Winning has been a struggle for some recent Masters champions


Ask any first-time champion to describe the aftermath of winning a green jacket, and the same phrase is almost universally repeated.

“Life changing,” they say in virtual harmony.

“More media attention. More sponsors wanting more of your time. More fans,” said reigning Masters Tournament champion Bubba Watson of the obligations that come with a signature major victory. “Everything’s just more, I guess you would say. You have to learn to deal with that and deal with the stresses.”

Winning a Masters not only changes your schedule every April for the rest of your life, it alters your legacy. For some certifiable legends, it merely solidifies their established place in golf’s hierarchy. But for others, a promising first draft to history doesn’t always translate into a fulfilling manuscript.

Living up to the label of Masters champion can be tougher than getting through Augusta National’s back nine on Sunday. Check out the recent rash of lingering Masters hangovers.

Charl Schwartzel, the 2011 winner, needed 47 starts over 20 months before finally winning again in back-to-back events in Asia and South Africa last month.

Angel Cabrera, the 2009 champion, went nearly four years without winning anywhere in the world until December’s Argentine Open.

Trevor Immelman is still seeking his first victory in the injury-infused void since his breakthrough 2008 win at Augusta.

Among the previous five winners, only Phil Mickelson – a Hall of Famer who collected his third green jacket in 2010 – managed to notch a single victory in the immediate year after his Augusta win. Yet even Mickelson – dogged by an arthritis outbreak – waited until the eve of his Masters defense to win again in Houston and remains the only winner since Zach Johnson in 2007 to have won a tournament on U.S. soil.

Now comes Watson, who seems primed to end the trend of post-green jacket stress disorder if he can ever get himself up to full strength. Already with a fourth-place finish to start the season in wind-torn Kapalua despite dealing with strep throat, Watson was a late withdrawal on Thursday morning at Torrey Pines where he won in 2011.

“Don’t have energy for golf,” Watson tweeted, saying both he and his wife, Angie, are dealing with sickness relapses they first suffered in Hawaii.

Watson hopes to resume playing next week in Phoenix with one simple goal that has eluded most of his recent predecessors.

“For me it’s about winning a golf tournament,” Watson said.

Perhaps no Masters champion in history underwent more of an abrupt “life change” than Watson. It was a transformation that started 13 days before his defining hook from the trees in the playoff. It started when he and Angie picked up their new baby boy, Caleb, after a whirlwind conclusion to their adoption quest.

Bubba’s world would never be the same.

“My situation in having adopted a child the week before the Masters, when you look at it from that point of view it’s made it tougher,” he said of the transition into his post-Masters lifestyle. “Because now you have to learn how to schedule practice and golf around your child and being a dad, being a husband. Being a Masters champion plus a new dad, you’re learning that same schedule but at a different magnitude, I’d say.”

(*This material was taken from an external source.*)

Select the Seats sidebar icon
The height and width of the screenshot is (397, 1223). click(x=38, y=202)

The magnitude was a little overwhelming at first. Watson did the expected media blitz and even followed up with a title defense in New Orleans before realizing he needed to shut things down for six weeks and establish a new baseline as a father and a player.

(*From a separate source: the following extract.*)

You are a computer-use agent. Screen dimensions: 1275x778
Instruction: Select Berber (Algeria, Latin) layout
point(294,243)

“Winning a major, winning the Masters – the biggest tournament in golf – is life changing,” he said. “Then throwing a new child that you couldn’t prepare for ... he was already a month old and doing different things in his routine and we needed to make the routine fit us. Throw the Masters on right after that, it overwhelms you. Your popularity, your focus grows to more people around you. You’ve got things going on that comes with it. All great things, but you’ve got to learn to deal with it.”

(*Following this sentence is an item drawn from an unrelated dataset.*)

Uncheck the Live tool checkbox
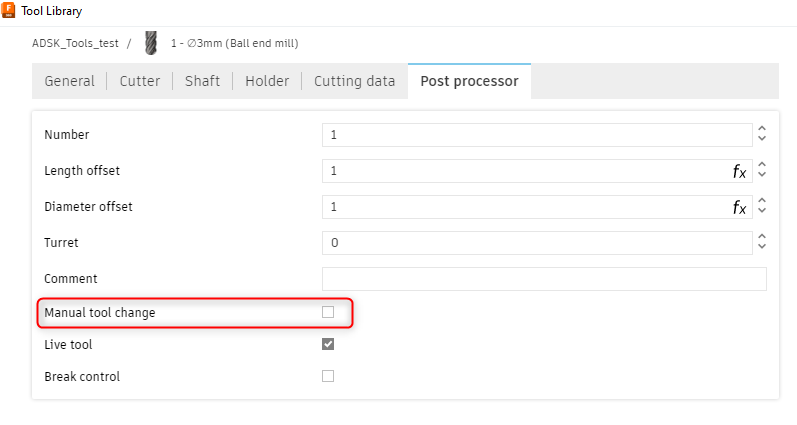Screen dimensions: 797x425 [x=328, y=344]
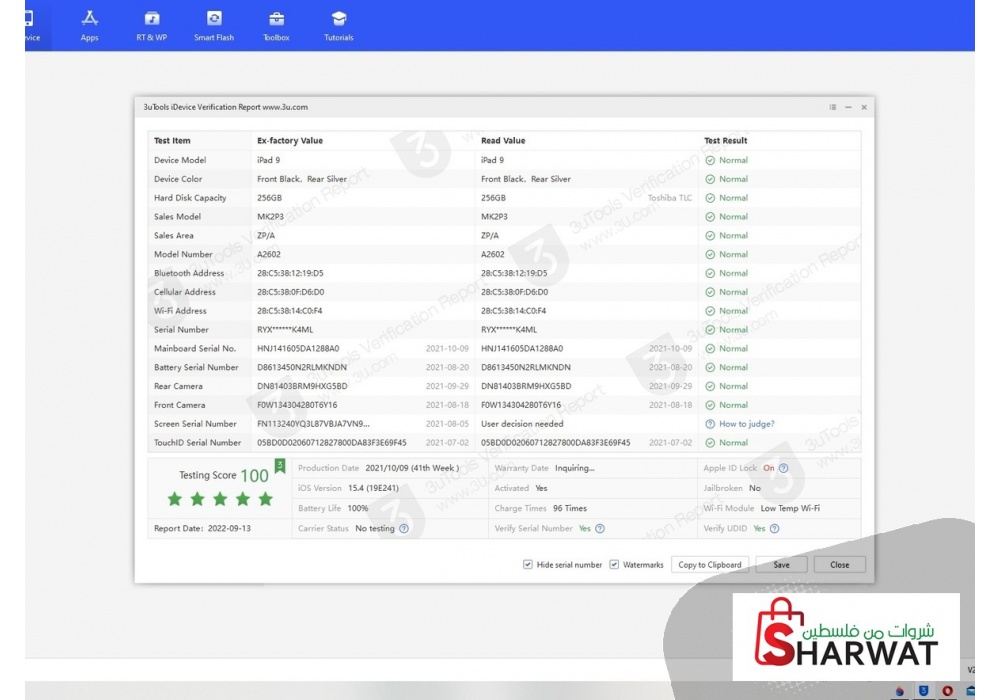This screenshot has height=700, width=1000.
Task: Click help icon beside Apple ID Lock
Action: (x=783, y=468)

After his initial reboot followed immediately by consecutive missed cuts at the Memorial and U.S. Open, Watson acquitted himself in the manner befitting a Masters champion for the rest of 2012. Other than one additional missed cut in Boston, Watson’s worst finish the rest of the PGA Tour season was tied for 23rd in the British Open. He had six top-20 finishes, including runner-up in Hartford and a tie for fifth in the Tour Championship at East Lake.

“Somehow golf has to get back in the picture,” Watson said of his escalating workload. “Doing that in a short period of time is hard. I missed the first two cuts. I wasn’t sure how to practice or my time schedule at tournaments. I finished second my third tournament out. So I was getting a little better and think I’m getting a little better now.”

Perhaps Watson and his fellow green-cloaked brethren are emerging from the doldrums. Tiger Woods started winning again in 2012. Mickelson is still Mickelson. Schwartzel is back on track. Cabrera found a spark in his homeland.

Once Watson’s family can shake the flu and start pointing toward a return to Augusta, maybe he can build on the foundation of his life-changing two weeks last spring.

“I’m finally in a routine and we have it situated the right way,” he said. “If I won the Masters again, it would probably mess the whole routine up. But it would be a good thing to have to always deal with that every year.”